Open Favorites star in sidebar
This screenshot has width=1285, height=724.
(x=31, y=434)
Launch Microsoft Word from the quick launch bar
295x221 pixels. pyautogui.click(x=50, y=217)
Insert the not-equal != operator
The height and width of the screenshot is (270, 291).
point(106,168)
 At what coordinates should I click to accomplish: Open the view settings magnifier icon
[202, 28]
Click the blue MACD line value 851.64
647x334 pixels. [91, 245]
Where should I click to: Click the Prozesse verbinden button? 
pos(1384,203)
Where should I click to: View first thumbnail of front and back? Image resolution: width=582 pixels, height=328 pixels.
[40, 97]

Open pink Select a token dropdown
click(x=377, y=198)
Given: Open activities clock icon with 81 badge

--

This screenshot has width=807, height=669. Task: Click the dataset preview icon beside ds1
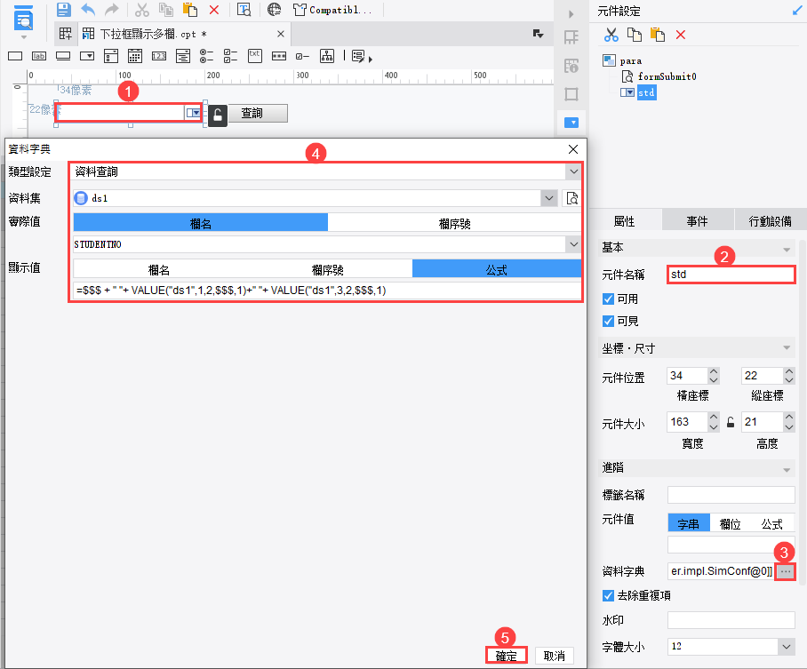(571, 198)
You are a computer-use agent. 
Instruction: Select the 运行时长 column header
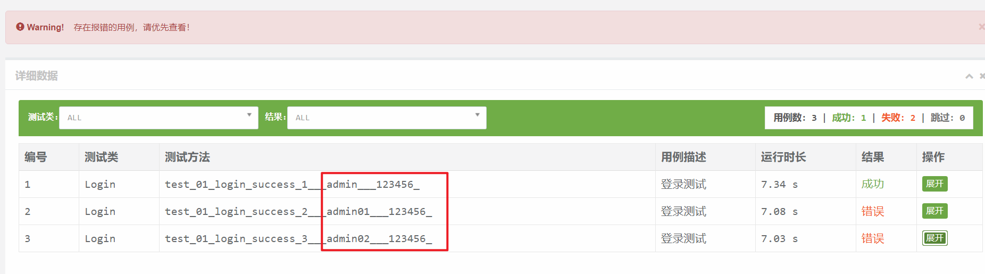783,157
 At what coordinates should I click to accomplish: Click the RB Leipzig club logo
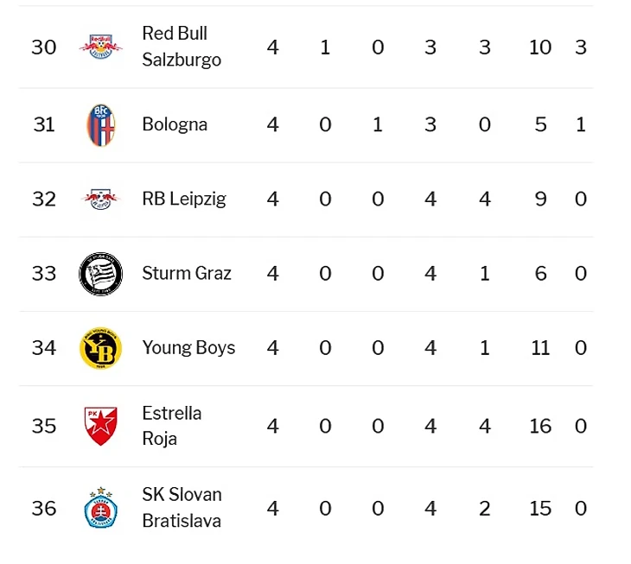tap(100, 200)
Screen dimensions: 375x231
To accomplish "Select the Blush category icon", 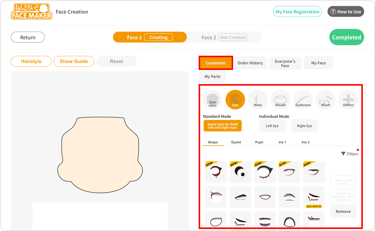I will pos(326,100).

Exercise details: In the listing above, find the line with "Where should I click to: View" and the line with "Given: Open activities"; output exactly those lines and all lines between them.

Written solution:
Where should I click to: View first thumbnail of front and back? Image resolution: width=582 pixels, height=328 pixels.
[40, 97]

Open pink Select a token dropdown
click(x=377, y=198)
Given: Open activities clock icon with 81 badge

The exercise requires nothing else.